The claim is false. Check Your Fact conducted a keyword search, which led us to Wikipedia, which states that Iceland’s Prison and Probation Administration (PPA) currently runs five prisons. The prison at Hólmsheiði is the largest, according to Wikipedia.
Likewise, Iceland’s State Prison Service lists four prisons on its website, including Hólmsheiði. According to the same website, Hólmsheiði “is a detention and reception prison with a section for female prisoners and facilities for serving shorter prison sentences and alternative sentences.”
In addition, Check Your Fact found no credible news reports to support the claim. Actually, the opposite is true. On June 27, Lead Stories reported the claim is false. Francis Pakes, a criminology professor at U.K.’s University of Portsmouth, told the outlet Iceland currently operates four prisons and that a fifth, located in Akureyri closed in 2020. Pakes purposely sent himself to Icelandic prison, which he detailed in a 2018 article for The Conversation, the outlet reported.
In an email to Check Your Fact, Pakes confirmed there are four prisons in Iceland.

### Records shown
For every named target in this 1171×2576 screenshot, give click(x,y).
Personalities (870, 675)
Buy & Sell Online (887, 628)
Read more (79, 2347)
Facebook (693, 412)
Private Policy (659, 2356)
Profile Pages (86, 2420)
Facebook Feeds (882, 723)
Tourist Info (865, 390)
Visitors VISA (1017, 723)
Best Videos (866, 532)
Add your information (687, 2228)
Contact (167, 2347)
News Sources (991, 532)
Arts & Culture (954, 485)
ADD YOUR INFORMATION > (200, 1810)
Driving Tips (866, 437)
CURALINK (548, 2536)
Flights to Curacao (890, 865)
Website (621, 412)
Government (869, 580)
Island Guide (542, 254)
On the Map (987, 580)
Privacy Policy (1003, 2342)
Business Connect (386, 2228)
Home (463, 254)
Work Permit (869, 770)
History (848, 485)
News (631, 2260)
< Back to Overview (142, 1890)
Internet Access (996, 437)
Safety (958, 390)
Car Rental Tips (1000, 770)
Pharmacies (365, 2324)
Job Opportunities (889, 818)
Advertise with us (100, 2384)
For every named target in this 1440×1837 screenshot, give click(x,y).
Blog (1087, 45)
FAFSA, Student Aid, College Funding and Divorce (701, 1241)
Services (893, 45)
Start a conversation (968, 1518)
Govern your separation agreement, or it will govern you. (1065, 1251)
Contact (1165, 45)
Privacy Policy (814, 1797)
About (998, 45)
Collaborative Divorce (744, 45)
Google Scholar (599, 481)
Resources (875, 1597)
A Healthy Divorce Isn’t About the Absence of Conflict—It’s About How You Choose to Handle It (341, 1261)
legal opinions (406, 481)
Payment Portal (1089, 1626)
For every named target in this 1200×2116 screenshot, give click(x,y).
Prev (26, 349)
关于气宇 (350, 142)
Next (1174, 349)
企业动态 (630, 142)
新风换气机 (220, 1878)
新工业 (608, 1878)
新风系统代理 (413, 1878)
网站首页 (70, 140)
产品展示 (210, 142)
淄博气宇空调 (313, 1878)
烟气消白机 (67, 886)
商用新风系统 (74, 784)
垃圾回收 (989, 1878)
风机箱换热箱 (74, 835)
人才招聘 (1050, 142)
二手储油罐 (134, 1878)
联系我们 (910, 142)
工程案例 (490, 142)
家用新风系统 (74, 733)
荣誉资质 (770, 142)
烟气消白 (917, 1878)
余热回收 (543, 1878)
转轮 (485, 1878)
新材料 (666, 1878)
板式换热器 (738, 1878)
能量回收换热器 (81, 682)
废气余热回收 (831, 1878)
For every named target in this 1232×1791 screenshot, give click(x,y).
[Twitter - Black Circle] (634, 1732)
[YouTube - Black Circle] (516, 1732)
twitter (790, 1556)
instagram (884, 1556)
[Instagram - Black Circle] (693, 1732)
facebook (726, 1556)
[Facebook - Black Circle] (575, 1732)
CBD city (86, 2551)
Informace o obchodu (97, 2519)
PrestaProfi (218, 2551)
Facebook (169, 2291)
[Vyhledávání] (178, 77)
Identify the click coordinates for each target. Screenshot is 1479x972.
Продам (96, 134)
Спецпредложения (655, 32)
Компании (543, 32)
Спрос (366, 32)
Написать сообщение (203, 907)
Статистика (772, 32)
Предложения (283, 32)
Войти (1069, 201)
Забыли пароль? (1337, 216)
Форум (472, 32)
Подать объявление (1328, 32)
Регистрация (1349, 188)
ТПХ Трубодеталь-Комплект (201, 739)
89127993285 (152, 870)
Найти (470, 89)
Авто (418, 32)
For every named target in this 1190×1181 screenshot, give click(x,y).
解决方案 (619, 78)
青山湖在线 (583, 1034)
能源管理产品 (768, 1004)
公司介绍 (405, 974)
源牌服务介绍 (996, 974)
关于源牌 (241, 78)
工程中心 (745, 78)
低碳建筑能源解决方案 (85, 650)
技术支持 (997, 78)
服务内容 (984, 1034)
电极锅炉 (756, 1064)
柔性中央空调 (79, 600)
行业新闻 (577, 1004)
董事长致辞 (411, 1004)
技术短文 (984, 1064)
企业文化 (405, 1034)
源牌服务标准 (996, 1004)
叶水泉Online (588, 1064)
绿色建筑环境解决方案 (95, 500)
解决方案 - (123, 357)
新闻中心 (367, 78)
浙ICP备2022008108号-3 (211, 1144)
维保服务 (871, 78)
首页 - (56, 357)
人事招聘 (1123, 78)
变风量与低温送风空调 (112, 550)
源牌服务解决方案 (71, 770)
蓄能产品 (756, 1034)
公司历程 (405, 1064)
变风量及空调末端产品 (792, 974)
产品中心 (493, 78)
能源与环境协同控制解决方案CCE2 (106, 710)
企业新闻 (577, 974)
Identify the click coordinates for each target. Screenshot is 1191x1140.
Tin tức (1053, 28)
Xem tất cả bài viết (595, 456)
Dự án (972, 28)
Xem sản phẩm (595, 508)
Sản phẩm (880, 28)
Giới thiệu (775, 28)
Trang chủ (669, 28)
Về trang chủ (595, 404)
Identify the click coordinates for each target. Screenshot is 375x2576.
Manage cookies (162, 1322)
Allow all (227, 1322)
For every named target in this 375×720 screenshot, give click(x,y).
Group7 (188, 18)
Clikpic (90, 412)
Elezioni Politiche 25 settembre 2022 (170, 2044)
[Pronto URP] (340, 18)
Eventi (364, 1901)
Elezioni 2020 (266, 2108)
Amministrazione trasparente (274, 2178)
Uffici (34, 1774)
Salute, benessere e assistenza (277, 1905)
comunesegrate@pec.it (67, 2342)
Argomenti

### Written instruction
Rewrite the fact-check about Iceland's prisons, beginning at the words "Likewise, Iceland’s State" and stopping after "the outlet reported.", with "State Prison Service" changed to "national prison agency". The items can be left aside.

### Exercise output
Likewise, Iceland’s national prison agency lists four prisons on its website, including Hólmsheiði. According to the same website, Hólmsheiði “is a detention and reception prison with a section for female prisoners and facilities for serving shorter prison sentences and alternative sentences.”
In addition, Check Your Fact found no credible news reports to support the claim. Actually, the opposite is true. On June 27, Lead Stories reported the claim is false. Francis Pakes, a criminology professor at U.K.’s University of Portsmouth, told the outlet Iceland currently operates four prisons and that a fifth, located in Akureyri closed in 2020. Pakes purposely sent himself to Icelandic prison, which he detailed in a 2018 article for The Conversation, the outlet reported.